Scalable Walrus Tech Preview in Eucalyptus 3.4

Neil Soman edited this page Apr 17, 2014 · 33 revisions
Clone this wiki locally

Eucalyptus 3.4.0 Tech Preview includes an implementation of an object storage system that is designed to scale out horizontally, with multiple active front end nodes implementing the S3 API.

In 3.4.0 Tech Preview mode, Eucalyptus uses RiakCS as the distributed object storage backend for Walrus.

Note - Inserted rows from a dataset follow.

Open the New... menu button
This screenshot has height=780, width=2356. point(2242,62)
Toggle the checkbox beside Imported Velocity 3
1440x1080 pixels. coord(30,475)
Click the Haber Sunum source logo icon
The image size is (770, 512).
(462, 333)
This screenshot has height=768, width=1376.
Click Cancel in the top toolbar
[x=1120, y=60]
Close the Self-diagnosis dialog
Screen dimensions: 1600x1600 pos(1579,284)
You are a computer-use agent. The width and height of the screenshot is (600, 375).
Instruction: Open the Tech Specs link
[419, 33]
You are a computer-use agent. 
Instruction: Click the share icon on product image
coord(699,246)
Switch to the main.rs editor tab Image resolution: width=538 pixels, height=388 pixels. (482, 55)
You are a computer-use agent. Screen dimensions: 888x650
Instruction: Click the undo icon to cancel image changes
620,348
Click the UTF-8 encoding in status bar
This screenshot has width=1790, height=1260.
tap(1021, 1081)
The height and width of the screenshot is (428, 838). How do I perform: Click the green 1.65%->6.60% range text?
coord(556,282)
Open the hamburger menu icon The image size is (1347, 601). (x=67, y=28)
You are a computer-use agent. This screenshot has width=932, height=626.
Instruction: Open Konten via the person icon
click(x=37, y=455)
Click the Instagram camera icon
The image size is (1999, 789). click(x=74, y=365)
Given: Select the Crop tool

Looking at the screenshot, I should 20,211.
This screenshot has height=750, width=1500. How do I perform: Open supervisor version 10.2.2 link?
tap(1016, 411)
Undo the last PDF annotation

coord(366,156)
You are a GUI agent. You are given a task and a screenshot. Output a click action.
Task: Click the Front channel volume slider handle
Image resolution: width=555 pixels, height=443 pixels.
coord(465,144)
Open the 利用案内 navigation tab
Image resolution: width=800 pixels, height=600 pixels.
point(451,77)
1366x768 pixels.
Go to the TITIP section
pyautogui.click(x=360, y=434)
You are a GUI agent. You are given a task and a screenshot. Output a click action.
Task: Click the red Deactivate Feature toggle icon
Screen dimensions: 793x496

The legacy, single node Walrus implementation is superceded by multiple active Object Storage Gateways (OSGs), which act as pass through proxies for user requests. The cloud administrator can register multiple, active OSGs, which are designed to act as redundant active/active nodes. The client may direct requests to any active OSG. OSGs handle authentication and enforce IAM (Identity and Access Management) settings.

On the backend, each OSG connects to a distributed object store (currently RiakCS). A typical RiakCS installation consists of a number of storage nodes (at least 5 for production use) that run Riak/RiakCS components. We expect that Riak/RiakCS is installed and functioning before attempting OSG configuration.

We do NOT recommend accessing the RiakCS installation directly. Doing so might lead to an inconsistent state and you may not be able to access your data through Eucalyptus.

As this is a tech-preview, there are known issues. For information on those see: [Scalable Walrus Tech-Preview Known Issues](RiakCS Tech Preview Known Issues)

Installing Object Storage Gateways (OSGs)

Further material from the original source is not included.